------ Material for this exercise ------

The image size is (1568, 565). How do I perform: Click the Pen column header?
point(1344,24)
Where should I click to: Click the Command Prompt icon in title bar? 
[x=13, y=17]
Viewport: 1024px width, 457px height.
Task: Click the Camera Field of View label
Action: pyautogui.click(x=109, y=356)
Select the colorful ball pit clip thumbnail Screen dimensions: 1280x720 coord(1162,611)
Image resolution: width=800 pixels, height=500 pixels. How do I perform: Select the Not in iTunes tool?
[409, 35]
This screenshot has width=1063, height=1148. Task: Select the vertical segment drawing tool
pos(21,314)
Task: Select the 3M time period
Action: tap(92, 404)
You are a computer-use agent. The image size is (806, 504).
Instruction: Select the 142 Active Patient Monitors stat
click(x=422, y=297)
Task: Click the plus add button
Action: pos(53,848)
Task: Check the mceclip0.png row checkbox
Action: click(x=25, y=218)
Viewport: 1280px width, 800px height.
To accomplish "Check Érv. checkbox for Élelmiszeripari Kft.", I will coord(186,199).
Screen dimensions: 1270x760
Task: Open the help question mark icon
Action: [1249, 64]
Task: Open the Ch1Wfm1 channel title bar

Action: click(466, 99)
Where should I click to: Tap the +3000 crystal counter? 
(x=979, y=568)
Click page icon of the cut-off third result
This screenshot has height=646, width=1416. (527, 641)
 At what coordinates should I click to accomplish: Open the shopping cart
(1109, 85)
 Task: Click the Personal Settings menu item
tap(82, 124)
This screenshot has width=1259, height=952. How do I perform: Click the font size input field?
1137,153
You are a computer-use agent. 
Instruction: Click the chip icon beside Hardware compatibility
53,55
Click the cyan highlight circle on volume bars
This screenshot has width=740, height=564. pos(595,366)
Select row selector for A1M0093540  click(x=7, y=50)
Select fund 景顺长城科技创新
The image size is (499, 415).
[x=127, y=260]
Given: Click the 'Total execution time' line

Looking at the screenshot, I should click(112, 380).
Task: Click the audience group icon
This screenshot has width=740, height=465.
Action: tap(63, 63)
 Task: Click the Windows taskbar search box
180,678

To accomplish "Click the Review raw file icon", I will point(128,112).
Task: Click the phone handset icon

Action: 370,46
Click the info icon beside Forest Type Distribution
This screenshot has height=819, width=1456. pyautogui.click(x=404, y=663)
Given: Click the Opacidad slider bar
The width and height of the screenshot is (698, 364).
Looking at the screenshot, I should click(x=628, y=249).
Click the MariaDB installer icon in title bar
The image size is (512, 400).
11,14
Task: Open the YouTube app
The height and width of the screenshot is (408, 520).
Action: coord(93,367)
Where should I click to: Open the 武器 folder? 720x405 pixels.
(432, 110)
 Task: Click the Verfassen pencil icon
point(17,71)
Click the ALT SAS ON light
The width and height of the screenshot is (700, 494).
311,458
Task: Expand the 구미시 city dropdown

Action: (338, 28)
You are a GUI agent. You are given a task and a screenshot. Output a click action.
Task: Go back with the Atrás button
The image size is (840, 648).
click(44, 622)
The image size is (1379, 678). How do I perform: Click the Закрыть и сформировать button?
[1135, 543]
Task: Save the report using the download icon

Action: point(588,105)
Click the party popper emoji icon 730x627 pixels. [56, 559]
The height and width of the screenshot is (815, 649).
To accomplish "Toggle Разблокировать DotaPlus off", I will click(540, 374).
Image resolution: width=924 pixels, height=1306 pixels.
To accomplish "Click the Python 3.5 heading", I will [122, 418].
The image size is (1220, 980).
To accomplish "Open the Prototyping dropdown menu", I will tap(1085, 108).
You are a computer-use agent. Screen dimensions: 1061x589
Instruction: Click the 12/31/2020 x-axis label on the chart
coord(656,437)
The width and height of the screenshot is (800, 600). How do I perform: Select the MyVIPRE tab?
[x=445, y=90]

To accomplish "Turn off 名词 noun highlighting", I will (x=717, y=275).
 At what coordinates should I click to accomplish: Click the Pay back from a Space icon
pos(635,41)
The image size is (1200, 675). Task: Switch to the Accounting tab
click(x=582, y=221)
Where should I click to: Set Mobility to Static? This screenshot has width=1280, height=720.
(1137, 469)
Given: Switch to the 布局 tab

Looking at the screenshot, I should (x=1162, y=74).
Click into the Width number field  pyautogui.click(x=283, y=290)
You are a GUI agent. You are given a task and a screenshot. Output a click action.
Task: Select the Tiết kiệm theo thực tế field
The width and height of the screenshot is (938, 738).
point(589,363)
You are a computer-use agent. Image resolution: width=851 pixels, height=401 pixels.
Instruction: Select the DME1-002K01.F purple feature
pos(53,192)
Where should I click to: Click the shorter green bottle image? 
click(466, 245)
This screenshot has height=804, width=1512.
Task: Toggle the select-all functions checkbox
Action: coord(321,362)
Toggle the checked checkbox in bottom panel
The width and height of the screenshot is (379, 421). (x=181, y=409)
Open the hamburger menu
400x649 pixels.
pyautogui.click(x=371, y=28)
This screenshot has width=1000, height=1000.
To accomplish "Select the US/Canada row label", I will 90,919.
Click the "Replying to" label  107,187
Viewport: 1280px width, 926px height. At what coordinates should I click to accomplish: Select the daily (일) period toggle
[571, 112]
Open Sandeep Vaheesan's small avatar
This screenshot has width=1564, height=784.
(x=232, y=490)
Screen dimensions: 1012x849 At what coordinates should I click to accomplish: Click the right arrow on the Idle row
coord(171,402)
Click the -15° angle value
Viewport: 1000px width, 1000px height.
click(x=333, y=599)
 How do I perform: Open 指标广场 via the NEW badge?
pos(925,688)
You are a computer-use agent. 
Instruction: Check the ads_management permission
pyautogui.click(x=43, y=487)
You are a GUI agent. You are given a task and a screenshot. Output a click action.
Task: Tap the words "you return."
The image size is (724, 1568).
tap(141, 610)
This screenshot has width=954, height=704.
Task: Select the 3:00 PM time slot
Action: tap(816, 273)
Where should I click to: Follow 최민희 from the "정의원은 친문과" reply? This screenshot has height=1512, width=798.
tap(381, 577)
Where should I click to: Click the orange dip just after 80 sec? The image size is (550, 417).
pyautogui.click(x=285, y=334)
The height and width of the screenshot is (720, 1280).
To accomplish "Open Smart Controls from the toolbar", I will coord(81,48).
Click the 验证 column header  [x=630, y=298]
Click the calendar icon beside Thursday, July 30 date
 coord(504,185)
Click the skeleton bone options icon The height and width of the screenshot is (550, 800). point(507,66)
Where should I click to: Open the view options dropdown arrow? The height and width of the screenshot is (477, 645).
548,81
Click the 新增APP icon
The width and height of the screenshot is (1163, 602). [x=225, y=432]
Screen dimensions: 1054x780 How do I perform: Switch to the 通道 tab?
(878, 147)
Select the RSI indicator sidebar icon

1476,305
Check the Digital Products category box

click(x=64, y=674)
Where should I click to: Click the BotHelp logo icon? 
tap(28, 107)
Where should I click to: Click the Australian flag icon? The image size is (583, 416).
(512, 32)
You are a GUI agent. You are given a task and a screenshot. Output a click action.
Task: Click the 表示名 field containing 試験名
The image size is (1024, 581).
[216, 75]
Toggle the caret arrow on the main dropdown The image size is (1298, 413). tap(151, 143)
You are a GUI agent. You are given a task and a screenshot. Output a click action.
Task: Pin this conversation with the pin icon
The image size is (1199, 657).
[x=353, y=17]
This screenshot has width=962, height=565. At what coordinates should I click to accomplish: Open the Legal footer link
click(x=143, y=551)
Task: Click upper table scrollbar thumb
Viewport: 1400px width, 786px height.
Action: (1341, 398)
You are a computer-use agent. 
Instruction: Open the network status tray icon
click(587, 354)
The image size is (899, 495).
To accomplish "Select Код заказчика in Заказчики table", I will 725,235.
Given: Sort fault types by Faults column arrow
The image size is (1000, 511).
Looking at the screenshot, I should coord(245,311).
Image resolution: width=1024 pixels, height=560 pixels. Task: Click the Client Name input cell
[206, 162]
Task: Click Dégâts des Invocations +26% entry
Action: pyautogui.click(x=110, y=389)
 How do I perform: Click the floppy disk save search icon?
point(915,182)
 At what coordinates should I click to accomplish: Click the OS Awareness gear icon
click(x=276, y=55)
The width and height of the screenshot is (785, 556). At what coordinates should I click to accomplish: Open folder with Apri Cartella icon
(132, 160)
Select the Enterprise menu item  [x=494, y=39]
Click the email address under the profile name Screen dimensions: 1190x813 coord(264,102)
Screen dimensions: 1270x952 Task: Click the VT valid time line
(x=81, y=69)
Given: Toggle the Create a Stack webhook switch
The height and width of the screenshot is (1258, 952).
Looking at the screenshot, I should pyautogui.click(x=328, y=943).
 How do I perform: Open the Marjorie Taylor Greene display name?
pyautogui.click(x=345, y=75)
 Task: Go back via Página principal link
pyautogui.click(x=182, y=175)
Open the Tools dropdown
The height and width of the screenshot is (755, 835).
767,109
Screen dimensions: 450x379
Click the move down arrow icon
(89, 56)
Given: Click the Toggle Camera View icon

------

**Assignment:**
Quote every line of the records above, from the first down to the one holding "Select the colorful", exactly as written.

**Answer below:**
The image size is (1568, 565). How do I perform: Click the Pen column header?
point(1344,24)
Where should I click to: Click the Command Prompt icon in title bar? 
[x=13, y=17]
Viewport: 1024px width, 457px height.
Task: Click the Camera Field of View label
Action: pyautogui.click(x=109, y=356)
Select the colorful ball pit clip thumbnail Screen dimensions: 1280x720 coord(1162,611)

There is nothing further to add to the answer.